When most people think of a warranty, they think of a written guarantee from a seller. However, there are many other warranty types as well. For example:

  • An express warranty is a warranty that a manufacturer makes – the kind you are probably familiar with. If you buy a toaster and it has a 1 year warranty against defects included, that is an express written warranty that is going to be binding on the manufacturer. If the toaster has a defect or malfunctions, the manufacturer will have to honor the terms of the warranty and either repair or replace your faulty toaster. An express warranty doesn’t necessarily have to be written, however, oral warranties and a guarantee can count too.

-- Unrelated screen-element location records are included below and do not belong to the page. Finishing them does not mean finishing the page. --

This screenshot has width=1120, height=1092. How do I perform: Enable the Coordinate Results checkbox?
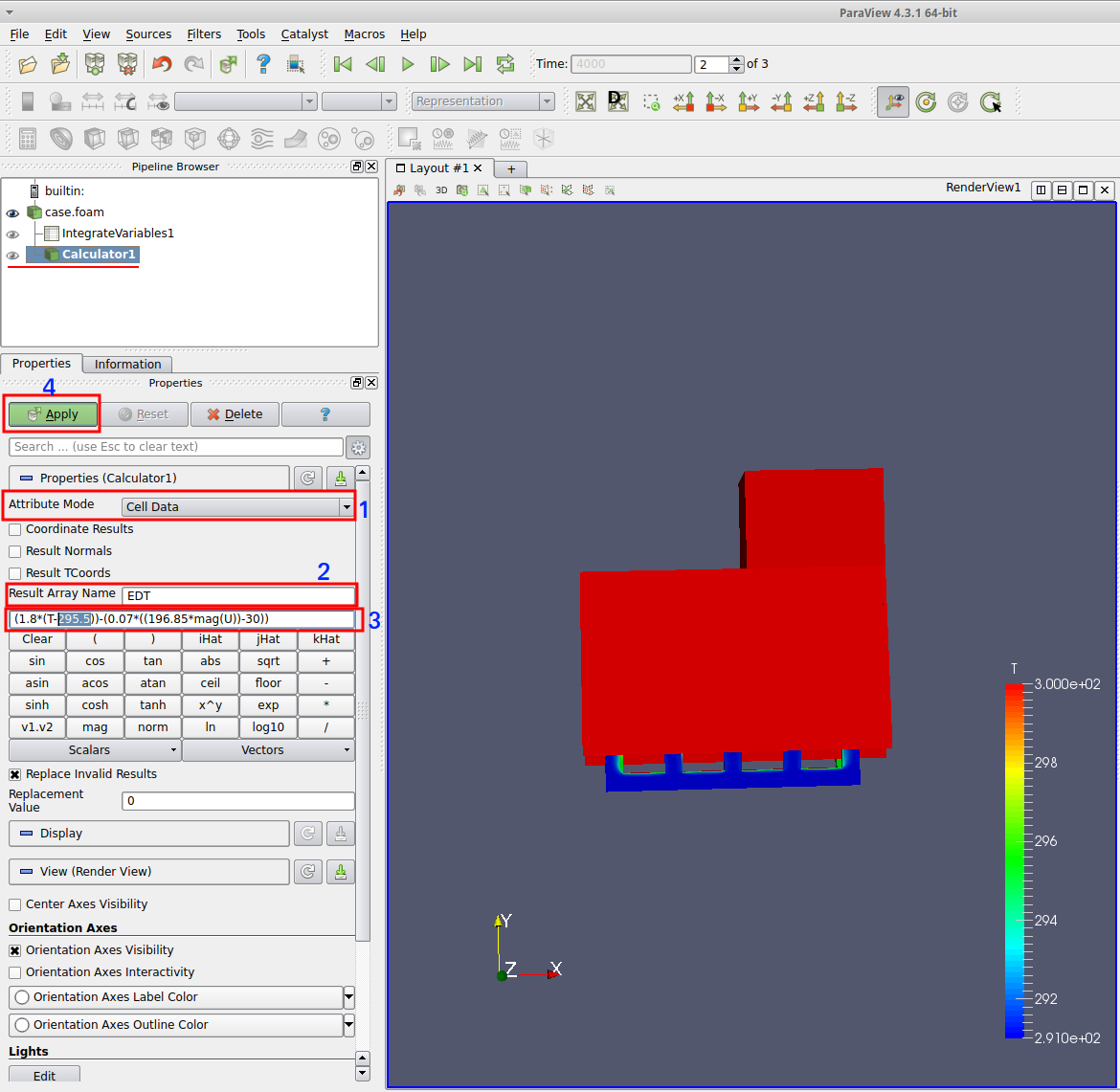click(x=15, y=529)
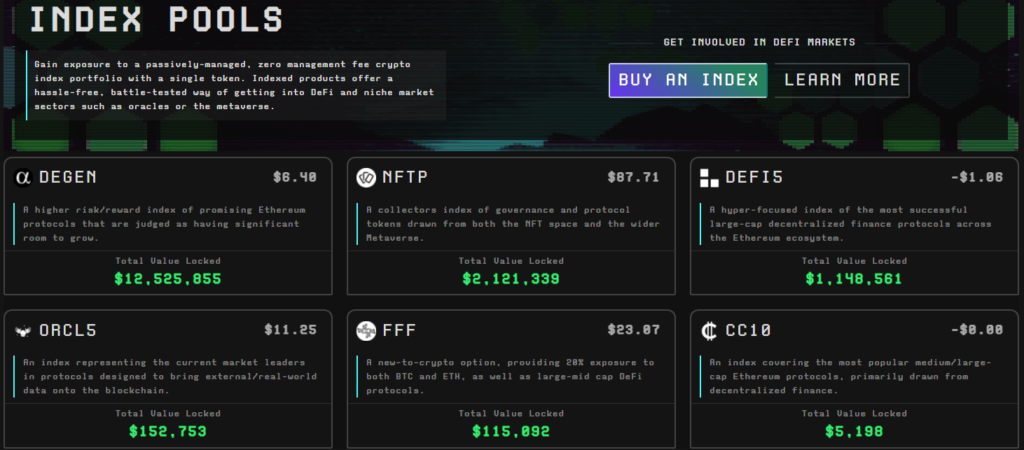This screenshot has width=1024, height=450.
Task: Click the DEFI5 squares logo icon
Action: coord(709,178)
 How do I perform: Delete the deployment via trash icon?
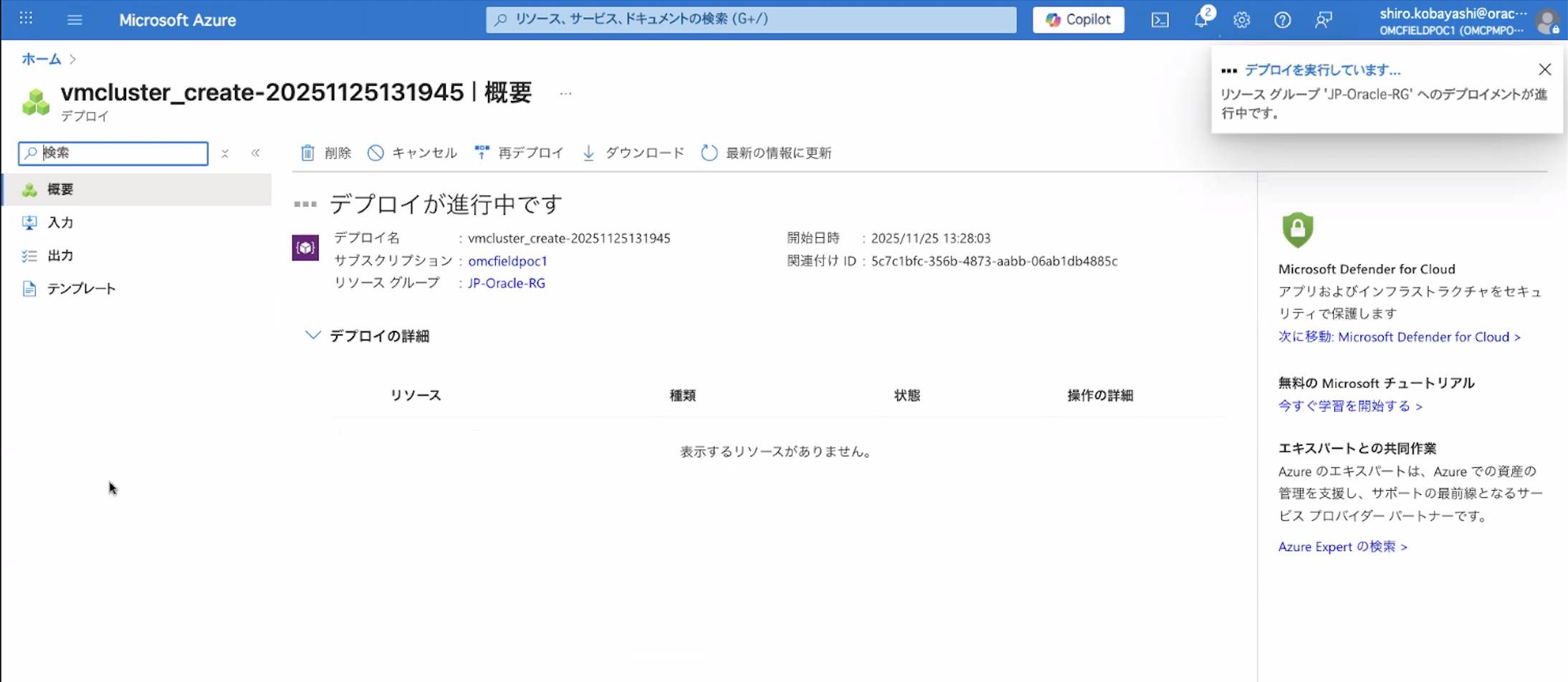tap(326, 153)
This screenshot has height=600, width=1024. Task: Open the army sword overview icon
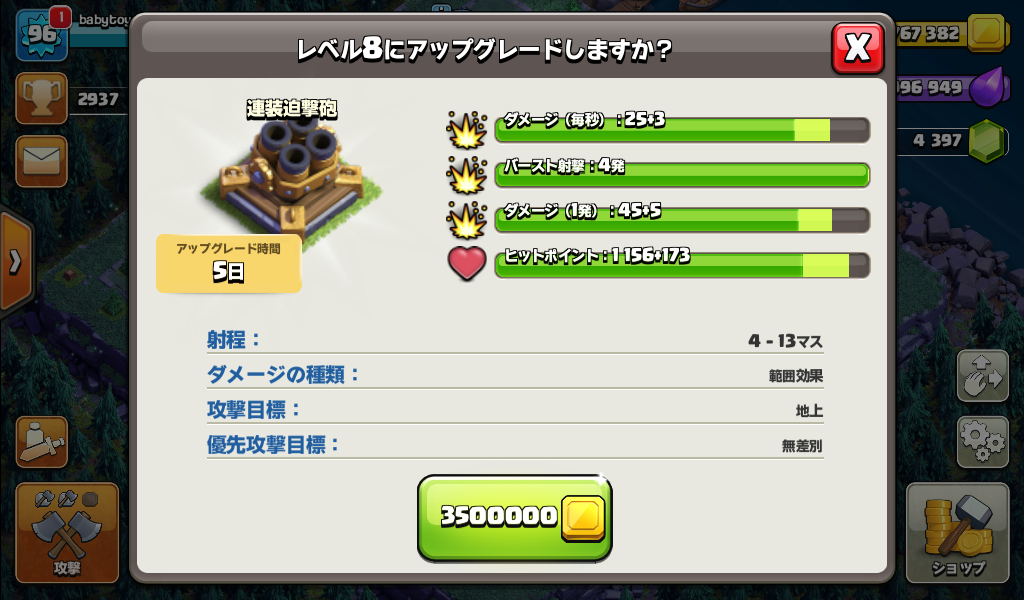[x=41, y=442]
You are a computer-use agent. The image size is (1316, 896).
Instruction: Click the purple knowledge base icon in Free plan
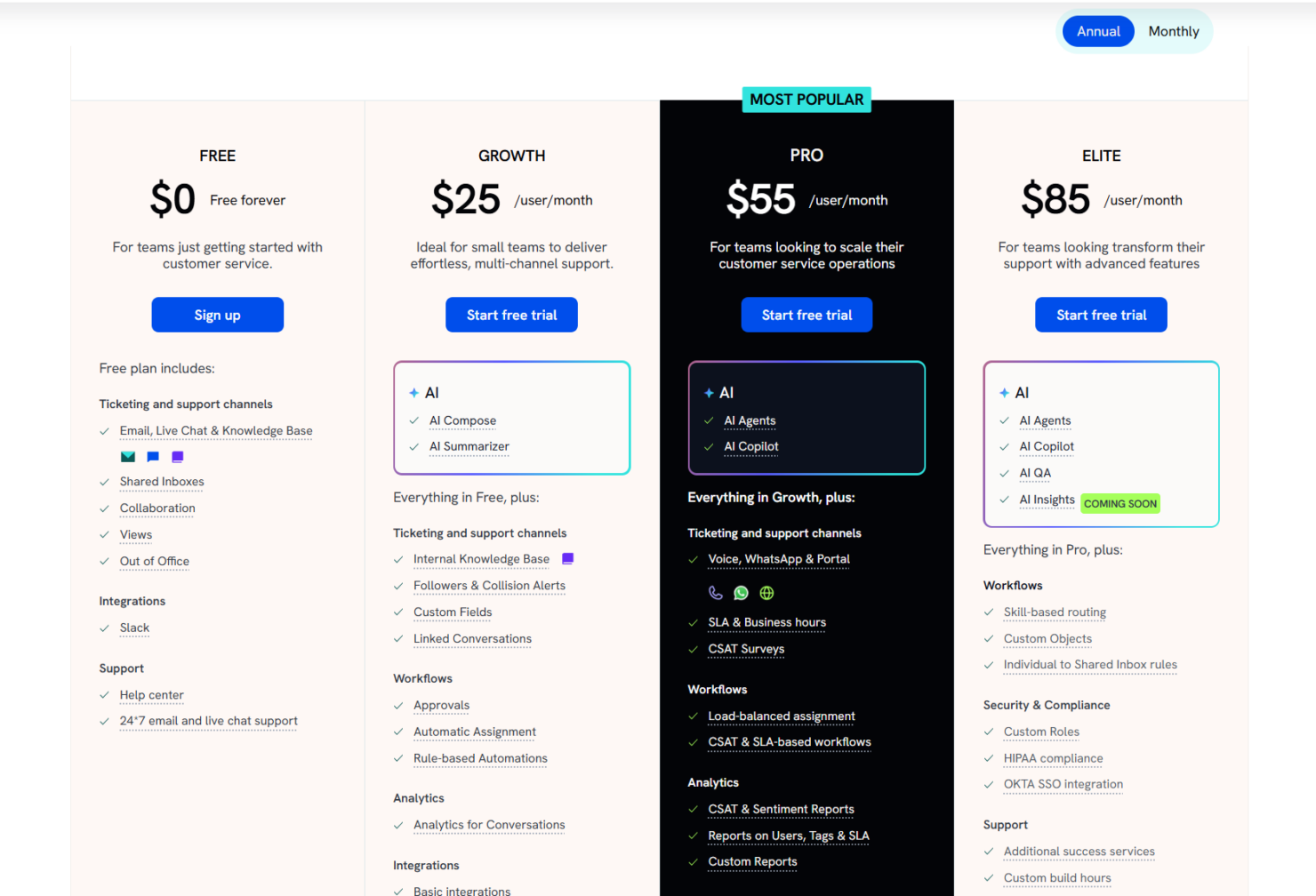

  • An implied warranty of merchantability is another type of available warranty. This means that the law implies a guarantee when products are sold that the products will perform as expected. In other words, if you buy a refrigerator, there is an implied warranty under the law that the fridge will actually work as a fridge. If you get it home and it doesn’t cool, and if the manufacturer didn’t have an express warranty guaranteeing it, then the implied warranty might kick in.
  • An implied warranty of habitability is a guarantee that a house is fit to live in.
  • An implied warranty of fitness for a particular purpose kicks in when a buyer expressly asks a seller for a product that can be used for a certain purpose.

There may also be a number of additional warranty or guarantee types available depending on the laws in your state and the item you are buying. However, it is important to keep in mind that a seller may also sell a product “as is,” in which case, a warranty or guarantee will not apply.